→ **WRITTEN PROBLEM**: In the data, starting with the line with "You are a computer-use agent. The height" and going on through the line with "Action: [x=577, y=104]", change every "Instruction" to "Command". Write those lines out again with nothing else changed.

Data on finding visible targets
"""

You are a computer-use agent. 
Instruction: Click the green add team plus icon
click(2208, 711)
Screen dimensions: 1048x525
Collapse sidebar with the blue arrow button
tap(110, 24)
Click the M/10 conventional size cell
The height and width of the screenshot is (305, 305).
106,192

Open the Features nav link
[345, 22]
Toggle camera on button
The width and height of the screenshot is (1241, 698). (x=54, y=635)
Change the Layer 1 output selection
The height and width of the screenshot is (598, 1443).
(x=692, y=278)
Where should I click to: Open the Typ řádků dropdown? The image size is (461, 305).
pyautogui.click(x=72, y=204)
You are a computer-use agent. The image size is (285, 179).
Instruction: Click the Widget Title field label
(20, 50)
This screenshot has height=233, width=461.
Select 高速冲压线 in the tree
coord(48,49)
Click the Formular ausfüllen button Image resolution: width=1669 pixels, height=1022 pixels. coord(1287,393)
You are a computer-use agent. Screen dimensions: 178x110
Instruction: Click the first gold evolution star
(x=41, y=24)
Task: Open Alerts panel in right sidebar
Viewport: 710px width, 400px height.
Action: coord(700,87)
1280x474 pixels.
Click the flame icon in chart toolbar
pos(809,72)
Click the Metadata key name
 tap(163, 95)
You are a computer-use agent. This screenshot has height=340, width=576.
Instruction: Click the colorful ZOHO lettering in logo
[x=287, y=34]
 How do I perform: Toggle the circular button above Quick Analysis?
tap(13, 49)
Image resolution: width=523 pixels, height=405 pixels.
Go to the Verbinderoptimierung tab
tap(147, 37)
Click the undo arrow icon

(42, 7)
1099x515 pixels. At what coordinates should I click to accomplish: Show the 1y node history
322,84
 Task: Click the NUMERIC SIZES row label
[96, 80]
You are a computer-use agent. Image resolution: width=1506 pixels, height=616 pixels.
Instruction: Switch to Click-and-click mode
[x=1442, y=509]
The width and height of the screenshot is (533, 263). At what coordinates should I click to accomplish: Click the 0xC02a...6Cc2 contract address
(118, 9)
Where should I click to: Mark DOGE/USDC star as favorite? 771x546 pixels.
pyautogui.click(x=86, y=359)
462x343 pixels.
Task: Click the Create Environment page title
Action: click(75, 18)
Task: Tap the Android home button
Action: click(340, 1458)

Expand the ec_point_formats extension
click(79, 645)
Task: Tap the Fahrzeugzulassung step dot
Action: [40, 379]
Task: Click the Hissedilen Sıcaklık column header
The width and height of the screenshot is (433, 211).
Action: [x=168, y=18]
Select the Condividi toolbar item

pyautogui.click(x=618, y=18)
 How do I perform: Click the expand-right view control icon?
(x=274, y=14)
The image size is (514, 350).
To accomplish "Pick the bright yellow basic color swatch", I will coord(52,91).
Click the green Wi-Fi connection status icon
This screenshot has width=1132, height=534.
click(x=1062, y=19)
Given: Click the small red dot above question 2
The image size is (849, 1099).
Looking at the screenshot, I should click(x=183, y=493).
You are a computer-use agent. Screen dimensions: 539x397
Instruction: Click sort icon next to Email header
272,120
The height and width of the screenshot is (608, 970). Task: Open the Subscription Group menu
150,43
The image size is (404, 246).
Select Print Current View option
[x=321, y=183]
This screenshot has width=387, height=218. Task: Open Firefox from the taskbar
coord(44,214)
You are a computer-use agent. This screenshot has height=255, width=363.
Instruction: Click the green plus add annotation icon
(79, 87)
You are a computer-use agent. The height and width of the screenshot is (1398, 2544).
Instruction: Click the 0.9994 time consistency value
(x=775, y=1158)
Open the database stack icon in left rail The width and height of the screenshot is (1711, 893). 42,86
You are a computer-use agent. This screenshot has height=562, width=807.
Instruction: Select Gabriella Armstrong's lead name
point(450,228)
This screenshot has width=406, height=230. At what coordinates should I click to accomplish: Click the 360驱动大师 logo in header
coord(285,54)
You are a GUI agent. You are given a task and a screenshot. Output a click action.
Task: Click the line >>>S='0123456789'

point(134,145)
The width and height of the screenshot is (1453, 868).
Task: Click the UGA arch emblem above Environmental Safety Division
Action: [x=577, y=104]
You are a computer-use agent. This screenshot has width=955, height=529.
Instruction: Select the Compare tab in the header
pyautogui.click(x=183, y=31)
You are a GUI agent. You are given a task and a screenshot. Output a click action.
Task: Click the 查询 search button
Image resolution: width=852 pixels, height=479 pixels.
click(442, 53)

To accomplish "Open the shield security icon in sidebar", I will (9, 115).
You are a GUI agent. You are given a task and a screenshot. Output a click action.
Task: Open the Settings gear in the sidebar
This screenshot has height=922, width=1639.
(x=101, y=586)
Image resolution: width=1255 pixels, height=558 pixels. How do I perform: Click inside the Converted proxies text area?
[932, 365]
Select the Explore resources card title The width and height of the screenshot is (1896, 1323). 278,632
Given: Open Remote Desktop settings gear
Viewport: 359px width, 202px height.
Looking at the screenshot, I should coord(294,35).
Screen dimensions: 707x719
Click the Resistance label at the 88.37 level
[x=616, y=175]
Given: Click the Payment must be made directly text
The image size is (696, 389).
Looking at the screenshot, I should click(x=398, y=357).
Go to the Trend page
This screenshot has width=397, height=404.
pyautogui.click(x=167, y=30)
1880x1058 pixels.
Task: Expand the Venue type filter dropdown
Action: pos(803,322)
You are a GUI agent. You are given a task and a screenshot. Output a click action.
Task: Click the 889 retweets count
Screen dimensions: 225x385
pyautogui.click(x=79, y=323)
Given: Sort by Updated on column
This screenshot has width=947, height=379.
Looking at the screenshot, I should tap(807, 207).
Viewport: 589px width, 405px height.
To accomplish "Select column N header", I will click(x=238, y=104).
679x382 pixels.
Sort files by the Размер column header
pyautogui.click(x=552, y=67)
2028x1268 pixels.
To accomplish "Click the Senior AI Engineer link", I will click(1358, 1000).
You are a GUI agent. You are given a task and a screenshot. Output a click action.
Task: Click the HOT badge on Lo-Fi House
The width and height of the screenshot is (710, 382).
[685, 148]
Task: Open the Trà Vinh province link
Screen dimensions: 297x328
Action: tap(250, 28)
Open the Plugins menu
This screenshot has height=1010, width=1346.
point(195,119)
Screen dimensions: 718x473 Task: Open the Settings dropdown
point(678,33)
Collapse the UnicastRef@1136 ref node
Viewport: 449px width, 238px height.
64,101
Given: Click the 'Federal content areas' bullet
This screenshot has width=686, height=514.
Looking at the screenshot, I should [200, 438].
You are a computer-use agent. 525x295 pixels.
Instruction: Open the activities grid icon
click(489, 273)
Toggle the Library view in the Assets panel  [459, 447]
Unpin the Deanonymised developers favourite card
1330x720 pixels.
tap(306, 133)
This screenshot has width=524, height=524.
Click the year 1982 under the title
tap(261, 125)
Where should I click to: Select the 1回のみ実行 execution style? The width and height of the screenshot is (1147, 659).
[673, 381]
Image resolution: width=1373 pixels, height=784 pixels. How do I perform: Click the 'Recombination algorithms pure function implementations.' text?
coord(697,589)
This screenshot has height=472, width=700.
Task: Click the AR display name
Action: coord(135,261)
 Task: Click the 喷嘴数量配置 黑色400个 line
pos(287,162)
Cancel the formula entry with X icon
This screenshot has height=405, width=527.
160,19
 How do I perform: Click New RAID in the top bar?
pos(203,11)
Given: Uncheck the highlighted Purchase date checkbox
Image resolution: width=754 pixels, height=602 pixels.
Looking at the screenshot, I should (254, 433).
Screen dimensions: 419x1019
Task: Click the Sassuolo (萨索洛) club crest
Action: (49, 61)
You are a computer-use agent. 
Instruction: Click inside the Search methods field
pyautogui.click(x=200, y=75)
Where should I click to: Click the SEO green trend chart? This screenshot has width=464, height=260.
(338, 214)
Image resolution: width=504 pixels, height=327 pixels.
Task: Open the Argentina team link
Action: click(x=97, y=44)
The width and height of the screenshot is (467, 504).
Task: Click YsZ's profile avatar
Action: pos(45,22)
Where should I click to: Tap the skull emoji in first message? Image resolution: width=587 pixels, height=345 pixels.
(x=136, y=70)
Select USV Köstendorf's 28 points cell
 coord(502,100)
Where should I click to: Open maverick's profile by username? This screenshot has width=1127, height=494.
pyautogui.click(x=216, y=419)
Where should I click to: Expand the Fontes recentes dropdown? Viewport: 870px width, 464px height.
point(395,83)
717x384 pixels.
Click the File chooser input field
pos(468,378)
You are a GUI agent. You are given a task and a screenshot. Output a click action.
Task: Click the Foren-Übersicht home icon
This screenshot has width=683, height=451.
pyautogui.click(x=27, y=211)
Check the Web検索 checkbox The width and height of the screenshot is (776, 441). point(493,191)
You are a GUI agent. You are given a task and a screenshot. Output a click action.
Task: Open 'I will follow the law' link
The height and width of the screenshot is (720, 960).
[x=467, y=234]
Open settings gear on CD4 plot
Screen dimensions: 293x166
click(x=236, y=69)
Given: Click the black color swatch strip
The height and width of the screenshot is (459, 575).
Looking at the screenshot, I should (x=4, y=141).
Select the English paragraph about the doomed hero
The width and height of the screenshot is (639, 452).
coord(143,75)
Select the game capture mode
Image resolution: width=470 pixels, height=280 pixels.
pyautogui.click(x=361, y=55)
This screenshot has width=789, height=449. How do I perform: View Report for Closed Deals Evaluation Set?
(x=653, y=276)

"""

→ **ANSWER TO THIS TASK**:
You are a computer-use agent. The height and width of the screenshot is (1398, 2544).
Command: Click the 0.9994 time consistency value
(x=775, y=1158)
Open the database stack icon in left rail The width and height of the screenshot is (1711, 893). 42,86
You are a computer-use agent. This screenshot has height=562, width=807.
Command: Select Gabriella Armstrong's lead name
point(450,228)
This screenshot has width=406, height=230. At what coordinates should I click to accomplish: Click the 360驱动大师 logo in header
coord(285,54)
You are a GUI agent. You are given a task and a screenshot. Output a click action.
Task: Click the line >>>S='0123456789'

point(134,145)
The width and height of the screenshot is (1453, 868).
Task: Click the UGA arch emblem above Environmental Safety Division
Action: [x=577, y=104]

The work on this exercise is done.